* [Task set]:
**a)** Reproduce the passage on corporate mergers from "That is why" to "in employment levels.".
**b)** According to the passage on corporate mergers, why do large companies run the risk of becoming inefficient?

# Start of Excerpt to read

The intensity and scale of the current mergers and
acquisitions trend is leading to the possible creation
of private monopolies with the negative consequences
that these involve. To justify this trend, large
transnational corporations claim that it enables them to
achieve economies of scale and a degree of efficiency
that allows them to provide quality products and
services at affordable prices. Large companies, like
large stores, will contribute, they say, to improve the
quality of life of the majority of the population; which
would be complemented with “national” products (for
example, foodstuff) with an excellent price-quality
relationship. But a consequence that these companies
neglect to mention is that as their growth turns them
into mega companies, it becomes more difficult for the
State to control their operations.
That is why the more industrialized a country is the
greater the restrictions it applies to the formation of
mega companies or holdings. Another consequence of this
trend is that it threatens competition –the governing
principle of our countries’ free-market economy-, as
monopolies can set higher prices or rates than in a
competitive environment. Moreover, these large companies
run the risk of becoming inefficient due to the absence
of competitiveness, which is something that consumers
end up paying for as they have no options. In addition,
their power enables these companies to suck suppliers
and customers dry and prey on smaller competitors.
Lastly, it’s clear that mergers have a negative impact
in employment levels.
This is pretty evident today, but, as we’re dealing with
transnational companies and international markets, these
processes continue at a, shall we say, supranational
level, where individual countries have little influence.

# End of Excerpt to read
# Start of Material

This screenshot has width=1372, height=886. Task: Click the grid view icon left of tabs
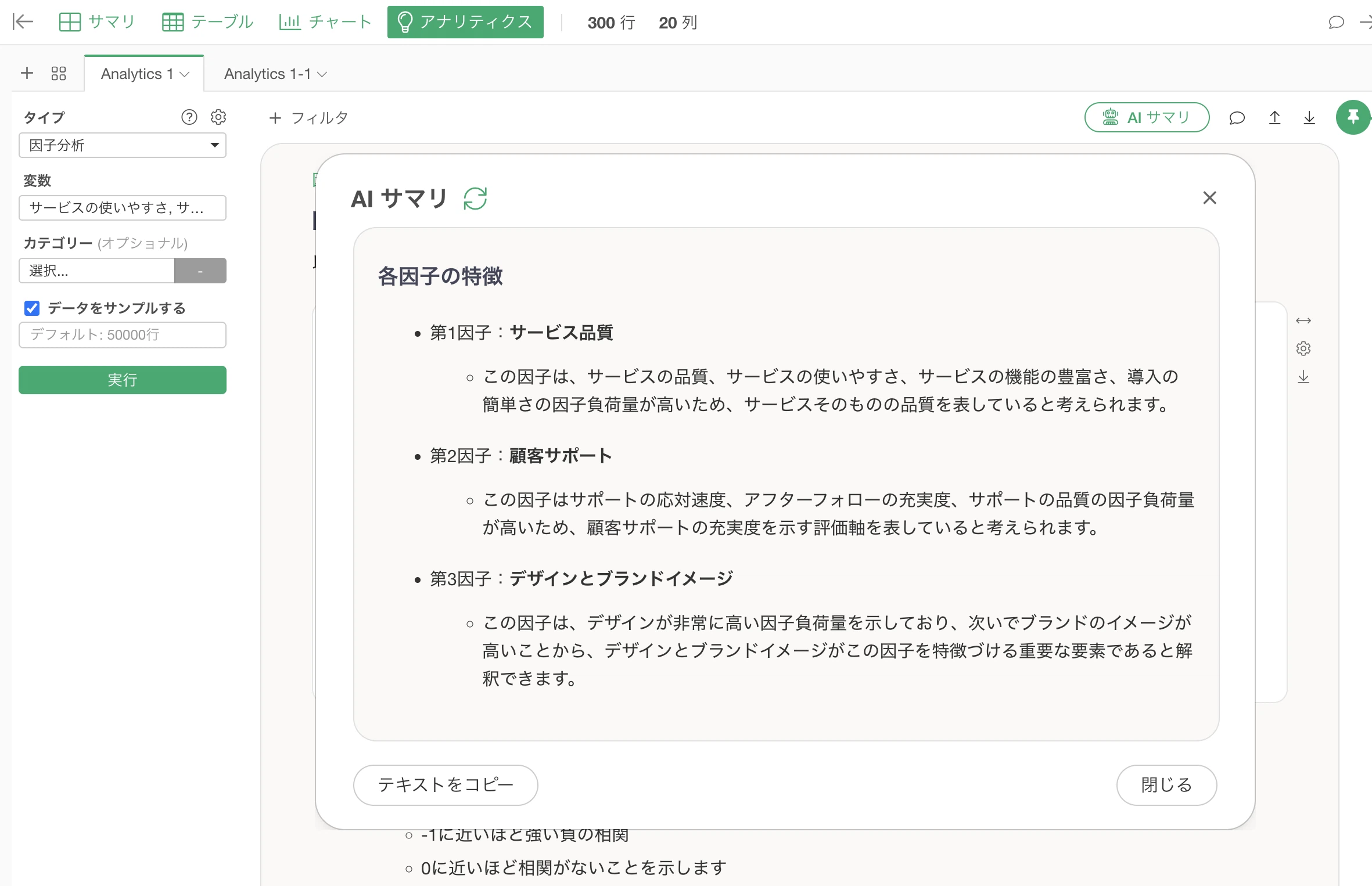point(59,74)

# End of Material

* [Outputs in order]:
**a)**
That is why the more industrialized a country is the
greater the restrictions it applies to the formation of
mega companies or holdings. Another consequence of this
trend is that it threatens competition –the governing
principle of our countries’ free-market economy-, as
monopolies can set higher prices or rates than in a
competitive environment. Moreover, these large companies
run the risk of becoming inefficient due to the absence
of competitiveness, which is something that consumers
end up paying for as they have no options. In addition,
their power enables these companies to suck suppliers
and customers dry and prey on smaller competitors.
Lastly, it’s clear that mergers have a negative impact
in employment levels.

**b)** They run that risk because of the absence of competitiveness.